Grounds for Divorce
These are the grounds for divorce in Thailand and also the reasons why many people file for divorce in Thailand. The statistics in Thailand for divorces is not very well known however we have included a break down of the most common reasons for getting a divorce in globally.
Reasons for Divorce globally
An annual study in the UK by management consultants Grant Thornton estimates the main causes of divorce based on surveys of matrimonial lawyers.
The main causes in 2004 were:
- Extra-marital affairs - 27%
- Family Strains - 18%
- Emotional/Physical Abuse - 17%
- Mid-life Crisis - 13%
- Addictions, e.g. alcoholism and gambling - 6%
- Workaholism - 6%
According to this survey, men engaged in extra-marital affairs account for 75% of the cases while women accounted for only 25%. In cases of family strain, women were the primary source which cited strain as their cause with 78% compared to 22% in men. Emotional and physical abuse was more evenly split with women affected in 60% and men in 40% of cases. In workaholism-related divorces men accounted for 70% of the total while women made up the other 30%.

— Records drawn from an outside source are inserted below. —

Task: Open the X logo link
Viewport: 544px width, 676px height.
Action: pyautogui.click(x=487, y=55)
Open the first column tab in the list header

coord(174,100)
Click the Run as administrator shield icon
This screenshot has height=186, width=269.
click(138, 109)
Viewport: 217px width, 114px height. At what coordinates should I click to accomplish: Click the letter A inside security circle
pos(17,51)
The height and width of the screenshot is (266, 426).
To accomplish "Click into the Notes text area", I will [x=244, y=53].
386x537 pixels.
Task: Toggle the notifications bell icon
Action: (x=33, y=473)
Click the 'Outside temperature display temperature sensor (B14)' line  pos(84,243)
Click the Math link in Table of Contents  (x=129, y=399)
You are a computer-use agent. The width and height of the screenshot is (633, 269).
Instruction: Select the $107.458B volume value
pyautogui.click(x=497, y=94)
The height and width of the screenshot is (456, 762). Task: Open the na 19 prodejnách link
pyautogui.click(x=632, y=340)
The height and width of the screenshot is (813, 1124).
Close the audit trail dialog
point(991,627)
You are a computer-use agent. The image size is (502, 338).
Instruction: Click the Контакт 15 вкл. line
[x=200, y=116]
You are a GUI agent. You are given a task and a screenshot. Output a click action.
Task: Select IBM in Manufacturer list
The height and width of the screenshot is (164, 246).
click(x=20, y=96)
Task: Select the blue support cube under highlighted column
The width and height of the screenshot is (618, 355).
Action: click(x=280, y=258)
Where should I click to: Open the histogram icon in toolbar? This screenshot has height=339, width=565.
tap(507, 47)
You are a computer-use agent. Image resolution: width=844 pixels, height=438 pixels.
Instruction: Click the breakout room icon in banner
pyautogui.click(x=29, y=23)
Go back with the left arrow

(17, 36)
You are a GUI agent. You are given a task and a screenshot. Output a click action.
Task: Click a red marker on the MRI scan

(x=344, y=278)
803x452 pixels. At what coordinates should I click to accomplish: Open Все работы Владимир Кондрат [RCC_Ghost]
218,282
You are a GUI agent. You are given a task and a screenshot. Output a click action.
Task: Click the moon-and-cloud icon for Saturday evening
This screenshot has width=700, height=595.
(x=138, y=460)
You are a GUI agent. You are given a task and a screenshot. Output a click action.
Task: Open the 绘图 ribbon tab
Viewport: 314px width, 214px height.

The 2004 survey found that 93% of divorce cases were petitioned by women, very few of which were contested. 53% of divorces were of marriages that had lasted 10-15 years, with 40% ending after 5 to 10 years. The first 5 years are relatively divorce-free, and if a marriage survives more than 20 years it is unlikely to end in divorce.
History of Divorce
Divorce in Thailand has many implications. Looking back in history, divorce has long existed in civilizations, dating back to at least ancient Mesopotamia. The ancient Athenians liberally allowed divorce but the person requesting divorce had to submit the request to a magistrate. The magistrate then would determine whether the reasons given were sufficient. Although liberally granted in ancient Greece, divorce was rare in early Roman culture. As the Roman grew in power and authority, however, Roman civil law embraced the maxim, "matrimonia debent esse libera" ("marriages ought to be free"), and either husband or wife could renounce the marriage at will.
Marriage was later considered to be within the realm of civil contracts and civil authorities gradually asserted their powers to decree divorces. Since there were no precedents defining the circumstances under which marriage could be dissolved, civil authorities relied heavily on the ecclesiastic courts.
Ground for Divorce in Thailand
- a 3-year period of separation
- One spouse has deserted the other for over one year
- The husband has taken another woman as his wife
- The wife has committed adultery
- One spouse is guilty of misconduct (criminal or otherwise)
- One spouse has physically or mentally harmed the other
- Lack of Maintenance and Support
- One spouse has had incurable insanity for at least 3 years
- One spouse has broken the bond of good behavior
- One spouse has an incurable, communicable and dangerous disease
- One spouse has a physical disadvantage so as to be unable to cohabit as husband and wife.